* **EXERCISE DIRECTIONS**: Write out each of the following entries line for line, with no changes of any kind.

[Dataset entries]
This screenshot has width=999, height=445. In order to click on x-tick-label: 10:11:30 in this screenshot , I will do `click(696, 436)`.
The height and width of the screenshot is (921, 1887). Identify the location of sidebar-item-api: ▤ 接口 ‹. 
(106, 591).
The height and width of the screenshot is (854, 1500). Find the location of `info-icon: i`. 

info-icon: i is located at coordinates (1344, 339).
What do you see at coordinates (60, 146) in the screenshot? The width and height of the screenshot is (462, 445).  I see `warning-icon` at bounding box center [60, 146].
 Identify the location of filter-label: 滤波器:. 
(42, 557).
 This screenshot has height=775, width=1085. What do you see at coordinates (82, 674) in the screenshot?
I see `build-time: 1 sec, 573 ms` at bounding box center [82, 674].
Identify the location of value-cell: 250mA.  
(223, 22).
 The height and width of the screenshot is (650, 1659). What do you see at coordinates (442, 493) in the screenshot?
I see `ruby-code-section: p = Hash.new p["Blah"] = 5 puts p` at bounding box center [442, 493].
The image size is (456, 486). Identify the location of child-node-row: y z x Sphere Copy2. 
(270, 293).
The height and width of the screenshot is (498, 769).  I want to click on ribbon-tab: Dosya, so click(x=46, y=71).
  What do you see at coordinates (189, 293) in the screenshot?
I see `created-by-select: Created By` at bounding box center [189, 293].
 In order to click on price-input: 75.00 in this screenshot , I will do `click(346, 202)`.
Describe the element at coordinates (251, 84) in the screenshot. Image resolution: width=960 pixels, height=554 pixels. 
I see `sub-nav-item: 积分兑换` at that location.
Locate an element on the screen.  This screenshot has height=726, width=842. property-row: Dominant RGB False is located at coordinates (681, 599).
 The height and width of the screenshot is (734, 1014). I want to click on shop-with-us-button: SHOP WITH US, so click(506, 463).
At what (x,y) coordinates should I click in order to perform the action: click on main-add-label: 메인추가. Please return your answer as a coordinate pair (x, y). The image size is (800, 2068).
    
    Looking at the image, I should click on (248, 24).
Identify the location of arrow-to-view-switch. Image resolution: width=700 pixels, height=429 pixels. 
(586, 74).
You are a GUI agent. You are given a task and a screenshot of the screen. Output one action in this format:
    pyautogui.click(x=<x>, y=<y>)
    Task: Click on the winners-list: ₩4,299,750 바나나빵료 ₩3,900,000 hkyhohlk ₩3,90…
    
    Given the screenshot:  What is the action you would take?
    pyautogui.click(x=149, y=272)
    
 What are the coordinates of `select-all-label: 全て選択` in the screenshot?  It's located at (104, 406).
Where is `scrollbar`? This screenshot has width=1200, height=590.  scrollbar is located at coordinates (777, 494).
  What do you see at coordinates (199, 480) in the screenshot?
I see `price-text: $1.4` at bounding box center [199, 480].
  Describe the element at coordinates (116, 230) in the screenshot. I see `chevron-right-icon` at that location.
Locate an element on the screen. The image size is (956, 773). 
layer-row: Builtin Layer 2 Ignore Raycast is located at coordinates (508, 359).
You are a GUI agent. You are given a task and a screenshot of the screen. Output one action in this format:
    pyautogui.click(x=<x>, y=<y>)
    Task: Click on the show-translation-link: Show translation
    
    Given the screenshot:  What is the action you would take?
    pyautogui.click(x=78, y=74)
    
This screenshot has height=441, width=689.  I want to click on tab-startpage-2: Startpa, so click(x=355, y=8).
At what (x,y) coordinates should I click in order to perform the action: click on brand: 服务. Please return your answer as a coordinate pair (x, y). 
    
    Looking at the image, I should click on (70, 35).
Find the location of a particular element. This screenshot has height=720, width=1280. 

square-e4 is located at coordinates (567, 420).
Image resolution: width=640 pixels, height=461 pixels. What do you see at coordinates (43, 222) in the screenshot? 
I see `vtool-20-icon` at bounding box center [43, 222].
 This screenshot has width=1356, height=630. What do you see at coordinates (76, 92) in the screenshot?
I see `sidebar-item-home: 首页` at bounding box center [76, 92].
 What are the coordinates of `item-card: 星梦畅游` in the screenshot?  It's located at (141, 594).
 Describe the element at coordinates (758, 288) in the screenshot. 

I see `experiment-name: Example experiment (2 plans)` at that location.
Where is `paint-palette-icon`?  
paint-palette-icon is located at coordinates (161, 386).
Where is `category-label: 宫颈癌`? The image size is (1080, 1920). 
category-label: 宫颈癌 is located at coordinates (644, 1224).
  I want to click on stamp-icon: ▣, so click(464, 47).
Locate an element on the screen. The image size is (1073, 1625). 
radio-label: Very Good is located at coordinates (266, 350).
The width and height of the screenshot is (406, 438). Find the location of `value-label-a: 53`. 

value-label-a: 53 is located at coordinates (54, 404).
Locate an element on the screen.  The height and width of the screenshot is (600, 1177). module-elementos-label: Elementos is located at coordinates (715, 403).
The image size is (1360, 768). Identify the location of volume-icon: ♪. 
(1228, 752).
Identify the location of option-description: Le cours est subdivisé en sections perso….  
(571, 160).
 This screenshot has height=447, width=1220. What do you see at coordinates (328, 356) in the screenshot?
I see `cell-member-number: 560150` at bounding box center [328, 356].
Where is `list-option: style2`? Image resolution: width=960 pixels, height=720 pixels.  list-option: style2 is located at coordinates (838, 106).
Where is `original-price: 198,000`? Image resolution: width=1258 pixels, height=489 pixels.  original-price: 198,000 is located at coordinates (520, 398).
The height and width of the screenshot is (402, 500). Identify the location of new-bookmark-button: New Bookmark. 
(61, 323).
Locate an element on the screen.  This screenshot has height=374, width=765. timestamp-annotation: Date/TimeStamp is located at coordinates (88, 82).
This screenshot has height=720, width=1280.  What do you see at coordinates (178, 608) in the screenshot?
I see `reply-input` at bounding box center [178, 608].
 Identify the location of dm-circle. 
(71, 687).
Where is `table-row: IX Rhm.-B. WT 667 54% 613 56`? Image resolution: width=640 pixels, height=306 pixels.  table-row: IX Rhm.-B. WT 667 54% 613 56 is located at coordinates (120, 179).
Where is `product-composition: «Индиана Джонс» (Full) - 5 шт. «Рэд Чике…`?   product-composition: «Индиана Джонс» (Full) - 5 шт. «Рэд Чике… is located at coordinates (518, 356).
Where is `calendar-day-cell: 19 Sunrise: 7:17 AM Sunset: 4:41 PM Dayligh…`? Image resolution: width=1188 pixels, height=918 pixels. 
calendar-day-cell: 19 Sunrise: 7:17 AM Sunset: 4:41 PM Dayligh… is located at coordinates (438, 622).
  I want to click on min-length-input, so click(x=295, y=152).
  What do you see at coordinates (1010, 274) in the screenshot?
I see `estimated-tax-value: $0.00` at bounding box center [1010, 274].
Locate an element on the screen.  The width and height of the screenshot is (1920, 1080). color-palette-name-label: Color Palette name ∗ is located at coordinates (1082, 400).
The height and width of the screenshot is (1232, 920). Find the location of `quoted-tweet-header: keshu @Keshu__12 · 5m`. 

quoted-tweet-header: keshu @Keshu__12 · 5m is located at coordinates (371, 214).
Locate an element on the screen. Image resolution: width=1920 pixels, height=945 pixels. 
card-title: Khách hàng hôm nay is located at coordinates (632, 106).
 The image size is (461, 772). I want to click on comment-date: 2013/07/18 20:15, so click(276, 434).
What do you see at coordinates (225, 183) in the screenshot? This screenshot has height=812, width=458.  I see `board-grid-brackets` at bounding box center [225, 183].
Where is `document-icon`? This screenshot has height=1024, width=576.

* **OUTPUT BELOW**:
This screenshot has width=999, height=445. In order to click on x-tick-label: 10:11:30 in this screenshot , I will do `click(696, 436)`.
The height and width of the screenshot is (921, 1887). Identify the location of sidebar-item-api: ▤ 接口 ‹. 
(106, 591).
The height and width of the screenshot is (854, 1500). Find the location of `info-icon: i`. 

info-icon: i is located at coordinates (1344, 339).
What do you see at coordinates (60, 146) in the screenshot? The width and height of the screenshot is (462, 445).  I see `warning-icon` at bounding box center [60, 146].
 Identify the location of filter-label: 滤波器:. 
(42, 557).
 This screenshot has height=775, width=1085. What do you see at coordinates (82, 674) in the screenshot?
I see `build-time: 1 sec, 573 ms` at bounding box center [82, 674].
Identify the location of value-cell: 250mA.  
(223, 22).
 The height and width of the screenshot is (650, 1659). What do you see at coordinates (442, 493) in the screenshot?
I see `ruby-code-section: p = Hash.new p["Blah"] = 5 puts p` at bounding box center [442, 493].
The image size is (456, 486). Identify the location of child-node-row: y z x Sphere Copy2. 
(270, 293).
The height and width of the screenshot is (498, 769).  I want to click on ribbon-tab: Dosya, so click(x=46, y=71).
  What do you see at coordinates (189, 293) in the screenshot?
I see `created-by-select: Created By` at bounding box center [189, 293].
 In order to click on price-input: 75.00 in this screenshot , I will do `click(346, 202)`.
Describe the element at coordinates (251, 84) in the screenshot. Image resolution: width=960 pixels, height=554 pixels. 
I see `sub-nav-item: 积分兑换` at that location.
Locate an element on the screen.  This screenshot has height=726, width=842. property-row: Dominant RGB False is located at coordinates (681, 599).
 The height and width of the screenshot is (734, 1014). I want to click on shop-with-us-button: SHOP WITH US, so click(506, 463).
At what (x,y) coordinates should I click in order to perform the action: click on main-add-label: 메인추가. Please return your answer as a coordinate pair (x, y). The image size is (800, 2068).
    
    Looking at the image, I should click on (248, 24).
Identify the location of arrow-to-view-switch. Image resolution: width=700 pixels, height=429 pixels. 
(586, 74).
You are a GUI agent. You are given a task and a screenshot of the screen. Output one action in this format:
    pyautogui.click(x=<x>, y=<y>)
    Task: Click on the winners-list: ₩4,299,750 바나나빵료 ₩3,900,000 hkyhohlk ₩3,90…
    
    Given the screenshot:  What is the action you would take?
    pyautogui.click(x=149, y=272)
    
 What are the coordinates of `select-all-label: 全て選択` in the screenshot?  It's located at (104, 406).
Where is `scrollbar`? This screenshot has width=1200, height=590.  scrollbar is located at coordinates (777, 494).
  What do you see at coordinates (199, 480) in the screenshot?
I see `price-text: $1.4` at bounding box center [199, 480].
  Describe the element at coordinates (116, 230) in the screenshot. I see `chevron-right-icon` at that location.
Locate an element on the screen. The image size is (956, 773). 
layer-row: Builtin Layer 2 Ignore Raycast is located at coordinates (508, 359).
You are a GUI agent. You are given a task and a screenshot of the screen. Output one action in this format:
    pyautogui.click(x=<x>, y=<y>)
    Task: Click on the show-translation-link: Show translation
    
    Given the screenshot:  What is the action you would take?
    pyautogui.click(x=78, y=74)
    
This screenshot has height=441, width=689.  I want to click on tab-startpage-2: Startpa, so click(x=355, y=8).
At what (x,y) coordinates should I click in order to perform the action: click on brand: 服务. Please return your answer as a coordinate pair (x, y). 
    
    Looking at the image, I should click on (70, 35).
Find the location of a particular element. This screenshot has height=720, width=1280. 

square-e4 is located at coordinates (567, 420).
Image resolution: width=640 pixels, height=461 pixels. What do you see at coordinates (43, 222) in the screenshot? 
I see `vtool-20-icon` at bounding box center [43, 222].
 This screenshot has width=1356, height=630. What do you see at coordinates (76, 92) in the screenshot?
I see `sidebar-item-home: 首页` at bounding box center [76, 92].
 What are the coordinates of `item-card: 星梦畅游` in the screenshot?  It's located at (141, 594).
 Describe the element at coordinates (758, 288) in the screenshot. 

I see `experiment-name: Example experiment (2 plans)` at that location.
Where is `paint-palette-icon`?  
paint-palette-icon is located at coordinates (161, 386).
Where is `category-label: 宫颈癌`? The image size is (1080, 1920). 
category-label: 宫颈癌 is located at coordinates (644, 1224).
  I want to click on stamp-icon: ▣, so click(464, 47).
Locate an element on the screen. The image size is (1073, 1625). 
radio-label: Very Good is located at coordinates (266, 350).
The width and height of the screenshot is (406, 438). Find the location of `value-label-a: 53`. 

value-label-a: 53 is located at coordinates (54, 404).
Locate an element on the screen.  The height and width of the screenshot is (600, 1177). module-elementos-label: Elementos is located at coordinates (715, 403).
The image size is (1360, 768). Identify the location of volume-icon: ♪. 
(1228, 752).
Identify the location of option-description: Le cours est subdivisé en sections perso….  
(571, 160).
 This screenshot has height=447, width=1220. What do you see at coordinates (328, 356) in the screenshot?
I see `cell-member-number: 560150` at bounding box center [328, 356].
Where is `list-option: style2`? Image resolution: width=960 pixels, height=720 pixels.  list-option: style2 is located at coordinates (838, 106).
Where is `original-price: 198,000`? Image resolution: width=1258 pixels, height=489 pixels.  original-price: 198,000 is located at coordinates (520, 398).
The height and width of the screenshot is (402, 500). Identify the location of new-bookmark-button: New Bookmark. 
(61, 323).
Locate an element on the screen.  This screenshot has height=374, width=765. timestamp-annotation: Date/TimeStamp is located at coordinates (88, 82).
This screenshot has height=720, width=1280.  What do you see at coordinates (178, 608) in the screenshot?
I see `reply-input` at bounding box center [178, 608].
 Identify the location of dm-circle. 
(71, 687).
Where is `table-row: IX Rhm.-B. WT 667 54% 613 56`? Image resolution: width=640 pixels, height=306 pixels.  table-row: IX Rhm.-B. WT 667 54% 613 56 is located at coordinates (120, 179).
Where is `product-composition: «Индиана Джонс» (Full) - 5 шт. «Рэд Чике…`?   product-composition: «Индиана Джонс» (Full) - 5 шт. «Рэд Чике… is located at coordinates (518, 356).
Where is `calendar-day-cell: 19 Sunrise: 7:17 AM Sunset: 4:41 PM Dayligh…`? Image resolution: width=1188 pixels, height=918 pixels. 
calendar-day-cell: 19 Sunrise: 7:17 AM Sunset: 4:41 PM Dayligh… is located at coordinates (438, 622).
  I want to click on min-length-input, so click(x=295, y=152).
  What do you see at coordinates (1010, 274) in the screenshot?
I see `estimated-tax-value: $0.00` at bounding box center [1010, 274].
Locate an element on the screen.  The width and height of the screenshot is (1920, 1080). color-palette-name-label: Color Palette name ∗ is located at coordinates (1082, 400).
The height and width of the screenshot is (1232, 920). Find the location of `quoted-tweet-header: keshu @Keshu__12 · 5m`. 

quoted-tweet-header: keshu @Keshu__12 · 5m is located at coordinates (371, 214).
Locate an element on the screen. Image resolution: width=1920 pixels, height=945 pixels. 
card-title: Khách hàng hôm nay is located at coordinates (632, 106).
 The image size is (461, 772). I want to click on comment-date: 2013/07/18 20:15, so click(276, 434).
What do you see at coordinates (225, 183) in the screenshot? This screenshot has height=812, width=458.  I see `board-grid-brackets` at bounding box center [225, 183].
Where is `document-icon`? This screenshot has height=1024, width=576.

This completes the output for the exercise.